Dia pun mengaku anggaran yang sudah disiapkan untuk membeli Minyakita jadi membengkak karena harus membeli barang sembako lainnya.
"Lieur (pusing) jual minyak sekarang. Mau dapat murah aja harus ada syaratnya. Harus belanja sembako lain. Itu kan sama aja saya harus keluar uang lebih. Yang mestinya cuma untuk beli Minyakita aja jadi kaya dipaksa beli barang lain. Padahal stok di warung masih ada. Jadi kan sama aja, saya beli Minyakita jatuhnya mahal," ungkap Udin.
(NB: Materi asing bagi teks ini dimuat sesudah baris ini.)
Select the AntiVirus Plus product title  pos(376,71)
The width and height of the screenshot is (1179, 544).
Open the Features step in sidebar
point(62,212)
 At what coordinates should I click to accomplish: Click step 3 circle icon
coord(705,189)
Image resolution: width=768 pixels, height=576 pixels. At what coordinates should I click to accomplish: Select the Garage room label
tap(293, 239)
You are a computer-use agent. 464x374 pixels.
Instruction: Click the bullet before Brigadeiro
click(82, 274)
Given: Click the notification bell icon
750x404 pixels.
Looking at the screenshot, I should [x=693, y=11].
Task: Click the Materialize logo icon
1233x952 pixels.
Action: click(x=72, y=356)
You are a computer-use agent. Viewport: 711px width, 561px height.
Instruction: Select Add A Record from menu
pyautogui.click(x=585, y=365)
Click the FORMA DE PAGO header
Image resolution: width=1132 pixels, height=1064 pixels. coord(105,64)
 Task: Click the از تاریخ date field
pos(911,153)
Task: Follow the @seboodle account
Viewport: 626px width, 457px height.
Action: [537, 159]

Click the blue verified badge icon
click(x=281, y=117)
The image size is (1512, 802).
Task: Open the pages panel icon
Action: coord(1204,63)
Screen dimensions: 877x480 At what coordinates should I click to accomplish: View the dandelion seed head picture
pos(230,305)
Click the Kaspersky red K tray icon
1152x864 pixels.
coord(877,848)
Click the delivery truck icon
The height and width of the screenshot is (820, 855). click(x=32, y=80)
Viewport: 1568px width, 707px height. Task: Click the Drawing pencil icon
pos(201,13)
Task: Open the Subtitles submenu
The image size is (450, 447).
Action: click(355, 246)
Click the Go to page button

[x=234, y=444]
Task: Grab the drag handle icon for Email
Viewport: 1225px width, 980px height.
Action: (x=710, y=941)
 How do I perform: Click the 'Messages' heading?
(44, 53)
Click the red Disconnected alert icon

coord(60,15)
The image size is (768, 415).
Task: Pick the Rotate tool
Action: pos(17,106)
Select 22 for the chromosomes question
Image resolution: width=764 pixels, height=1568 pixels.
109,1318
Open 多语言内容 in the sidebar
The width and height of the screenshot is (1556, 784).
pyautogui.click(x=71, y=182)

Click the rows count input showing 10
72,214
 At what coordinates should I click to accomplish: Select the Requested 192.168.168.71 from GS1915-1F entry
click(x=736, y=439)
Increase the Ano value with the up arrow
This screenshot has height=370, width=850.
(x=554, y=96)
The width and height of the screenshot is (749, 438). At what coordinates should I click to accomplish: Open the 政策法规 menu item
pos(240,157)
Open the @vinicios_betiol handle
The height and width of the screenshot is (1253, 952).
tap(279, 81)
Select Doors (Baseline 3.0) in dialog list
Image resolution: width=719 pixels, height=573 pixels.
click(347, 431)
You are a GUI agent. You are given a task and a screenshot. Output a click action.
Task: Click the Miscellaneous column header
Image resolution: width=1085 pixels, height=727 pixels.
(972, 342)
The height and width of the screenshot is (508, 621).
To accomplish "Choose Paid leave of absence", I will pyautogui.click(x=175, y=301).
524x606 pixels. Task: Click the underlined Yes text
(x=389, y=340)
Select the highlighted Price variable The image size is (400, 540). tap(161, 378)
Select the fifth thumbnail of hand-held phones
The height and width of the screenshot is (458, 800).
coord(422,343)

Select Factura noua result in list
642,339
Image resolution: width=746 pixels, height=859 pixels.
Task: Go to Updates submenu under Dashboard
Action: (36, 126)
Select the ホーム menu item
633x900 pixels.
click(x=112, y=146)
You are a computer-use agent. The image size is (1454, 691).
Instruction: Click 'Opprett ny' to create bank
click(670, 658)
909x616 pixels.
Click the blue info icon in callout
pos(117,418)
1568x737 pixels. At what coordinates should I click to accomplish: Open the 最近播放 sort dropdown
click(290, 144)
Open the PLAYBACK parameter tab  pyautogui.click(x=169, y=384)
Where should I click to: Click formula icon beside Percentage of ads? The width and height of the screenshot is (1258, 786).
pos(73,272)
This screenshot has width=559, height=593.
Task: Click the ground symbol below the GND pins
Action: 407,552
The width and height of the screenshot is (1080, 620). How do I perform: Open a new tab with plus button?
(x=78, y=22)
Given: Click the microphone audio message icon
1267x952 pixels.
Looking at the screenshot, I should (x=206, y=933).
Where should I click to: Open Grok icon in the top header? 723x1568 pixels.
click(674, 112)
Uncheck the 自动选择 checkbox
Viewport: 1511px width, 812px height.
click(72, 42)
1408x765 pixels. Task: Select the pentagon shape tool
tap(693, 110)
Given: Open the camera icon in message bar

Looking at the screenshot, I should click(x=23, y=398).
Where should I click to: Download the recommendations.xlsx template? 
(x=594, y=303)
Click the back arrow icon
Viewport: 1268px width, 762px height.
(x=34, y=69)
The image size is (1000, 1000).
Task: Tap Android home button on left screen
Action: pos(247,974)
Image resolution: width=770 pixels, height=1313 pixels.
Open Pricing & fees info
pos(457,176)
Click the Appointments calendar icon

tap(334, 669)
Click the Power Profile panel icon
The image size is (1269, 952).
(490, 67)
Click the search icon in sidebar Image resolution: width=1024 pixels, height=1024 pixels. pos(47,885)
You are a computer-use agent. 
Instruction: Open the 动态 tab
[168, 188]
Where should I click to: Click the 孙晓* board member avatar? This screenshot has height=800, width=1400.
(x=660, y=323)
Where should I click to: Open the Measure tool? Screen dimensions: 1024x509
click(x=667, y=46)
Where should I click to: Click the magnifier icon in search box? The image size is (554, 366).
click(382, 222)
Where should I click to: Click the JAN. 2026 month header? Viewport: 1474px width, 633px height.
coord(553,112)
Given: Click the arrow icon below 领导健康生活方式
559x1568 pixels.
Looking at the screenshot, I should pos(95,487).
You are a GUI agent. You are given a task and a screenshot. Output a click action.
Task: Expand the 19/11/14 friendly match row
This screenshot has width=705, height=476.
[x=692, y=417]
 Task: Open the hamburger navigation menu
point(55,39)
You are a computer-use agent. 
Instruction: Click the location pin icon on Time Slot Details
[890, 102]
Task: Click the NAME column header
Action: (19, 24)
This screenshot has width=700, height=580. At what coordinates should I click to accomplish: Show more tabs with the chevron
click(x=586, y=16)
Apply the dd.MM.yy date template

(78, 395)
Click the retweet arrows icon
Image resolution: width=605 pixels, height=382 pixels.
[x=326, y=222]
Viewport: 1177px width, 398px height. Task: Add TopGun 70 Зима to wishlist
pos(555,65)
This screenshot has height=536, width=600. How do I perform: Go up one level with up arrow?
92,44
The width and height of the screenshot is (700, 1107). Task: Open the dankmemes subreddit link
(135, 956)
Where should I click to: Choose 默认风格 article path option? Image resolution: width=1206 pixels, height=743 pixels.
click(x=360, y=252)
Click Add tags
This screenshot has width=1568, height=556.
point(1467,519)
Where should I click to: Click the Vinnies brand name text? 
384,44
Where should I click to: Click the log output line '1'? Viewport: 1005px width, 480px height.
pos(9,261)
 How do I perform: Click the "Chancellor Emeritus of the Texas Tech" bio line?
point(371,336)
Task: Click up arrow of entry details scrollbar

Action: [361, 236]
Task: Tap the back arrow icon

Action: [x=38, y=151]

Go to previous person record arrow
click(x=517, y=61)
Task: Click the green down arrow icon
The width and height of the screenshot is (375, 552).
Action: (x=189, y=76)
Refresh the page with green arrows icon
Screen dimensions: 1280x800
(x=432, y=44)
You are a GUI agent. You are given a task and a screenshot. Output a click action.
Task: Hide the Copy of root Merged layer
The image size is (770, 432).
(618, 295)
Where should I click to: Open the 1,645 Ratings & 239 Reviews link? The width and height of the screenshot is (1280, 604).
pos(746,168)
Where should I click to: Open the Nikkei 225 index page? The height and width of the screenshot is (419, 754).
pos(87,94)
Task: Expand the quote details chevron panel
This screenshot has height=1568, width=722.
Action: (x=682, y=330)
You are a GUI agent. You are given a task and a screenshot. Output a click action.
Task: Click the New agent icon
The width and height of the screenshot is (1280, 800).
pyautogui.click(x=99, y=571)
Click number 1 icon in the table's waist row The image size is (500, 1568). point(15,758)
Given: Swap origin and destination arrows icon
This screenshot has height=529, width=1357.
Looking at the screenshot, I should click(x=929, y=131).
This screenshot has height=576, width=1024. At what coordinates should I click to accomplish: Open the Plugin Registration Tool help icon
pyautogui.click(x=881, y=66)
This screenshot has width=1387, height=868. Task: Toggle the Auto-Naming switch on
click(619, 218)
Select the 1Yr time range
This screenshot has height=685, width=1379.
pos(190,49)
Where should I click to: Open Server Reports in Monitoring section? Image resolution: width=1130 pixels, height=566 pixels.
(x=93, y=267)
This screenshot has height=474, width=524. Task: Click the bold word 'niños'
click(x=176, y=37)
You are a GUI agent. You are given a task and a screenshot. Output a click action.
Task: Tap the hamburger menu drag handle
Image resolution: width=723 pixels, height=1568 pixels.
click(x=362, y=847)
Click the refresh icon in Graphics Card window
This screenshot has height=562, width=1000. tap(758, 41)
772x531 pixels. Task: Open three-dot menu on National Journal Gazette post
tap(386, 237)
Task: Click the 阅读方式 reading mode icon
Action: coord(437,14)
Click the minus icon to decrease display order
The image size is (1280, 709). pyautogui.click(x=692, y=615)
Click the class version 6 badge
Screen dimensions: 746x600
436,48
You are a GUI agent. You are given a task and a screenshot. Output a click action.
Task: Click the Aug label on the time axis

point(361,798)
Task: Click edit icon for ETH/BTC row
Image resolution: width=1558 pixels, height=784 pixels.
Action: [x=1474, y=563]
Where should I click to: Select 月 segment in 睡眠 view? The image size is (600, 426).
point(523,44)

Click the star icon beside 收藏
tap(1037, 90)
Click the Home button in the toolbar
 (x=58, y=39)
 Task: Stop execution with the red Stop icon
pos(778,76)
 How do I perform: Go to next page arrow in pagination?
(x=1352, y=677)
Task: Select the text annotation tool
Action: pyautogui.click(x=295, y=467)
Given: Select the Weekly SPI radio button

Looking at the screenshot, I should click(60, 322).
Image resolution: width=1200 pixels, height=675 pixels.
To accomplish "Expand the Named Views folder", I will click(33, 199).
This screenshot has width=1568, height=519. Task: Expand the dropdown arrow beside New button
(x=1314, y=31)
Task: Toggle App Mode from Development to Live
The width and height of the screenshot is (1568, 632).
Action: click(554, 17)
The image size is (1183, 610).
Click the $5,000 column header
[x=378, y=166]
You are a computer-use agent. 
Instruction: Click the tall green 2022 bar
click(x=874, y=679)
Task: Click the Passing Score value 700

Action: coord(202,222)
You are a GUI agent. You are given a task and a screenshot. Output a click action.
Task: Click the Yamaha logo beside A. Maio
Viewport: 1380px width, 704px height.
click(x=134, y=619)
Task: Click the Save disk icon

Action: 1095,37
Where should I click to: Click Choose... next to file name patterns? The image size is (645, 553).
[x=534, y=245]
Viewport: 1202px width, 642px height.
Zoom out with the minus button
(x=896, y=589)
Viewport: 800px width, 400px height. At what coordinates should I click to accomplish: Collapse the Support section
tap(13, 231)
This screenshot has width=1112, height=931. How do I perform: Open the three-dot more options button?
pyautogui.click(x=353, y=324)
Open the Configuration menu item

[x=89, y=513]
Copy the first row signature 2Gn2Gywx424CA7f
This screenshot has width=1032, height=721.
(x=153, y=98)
Maka dari itu, Udin tak bisa membeli stok banyak untuk dijual ke warungnya meski banyak pembeli yang bertanya.
Untuk sehari penjualan, dia bisa menjual satu dus Minyakita.
"Yang beli tuh banyak. Tapi saya nggak punya stok banyak. Gara-gara langka itu," imbuh Udin.
Pedagang lainnya, Santi lebih memilih untuk tidak menjual Minyakita.
Selain karena harga di agen sudah mahal yakni Rp14.000 per liter, stoknya pun terbatas.
Dia menyebut pemilik agen hanya memberikan Minyakita kepada langganan setianya saja.
"Kalau saya mending nggak jual, karena barangnya langka. Saya jarang kebagian. Di agen harganya juga udah Rp14.000 per liter. Kalau di agen harganya segitu, otomatis saya harus jual di atas itu dong. Nggak bisa kalau harus maksa sesuai HET. Bisa ancur usaha saya," tukasnya.
Sebelumnya, Menteri Perdagangan Zulkifi Hasan mengungkapkan adanya kontraksi harga pada Minyakita disebabkan oleh tingginya pembelian.
Hal ini terjadi akibat adanya peningkatan kualitas kemasan MinyaKita.
“Barangnya laris. Minyak Kita sebetulnya medium untuk umum. Tapi sekarang pas udah dipacking (dikemas) bagus, semua beli itu. Kita bisa liat di semua tempat ada, di retail modern ada, di pasar ada,” pungkasnya.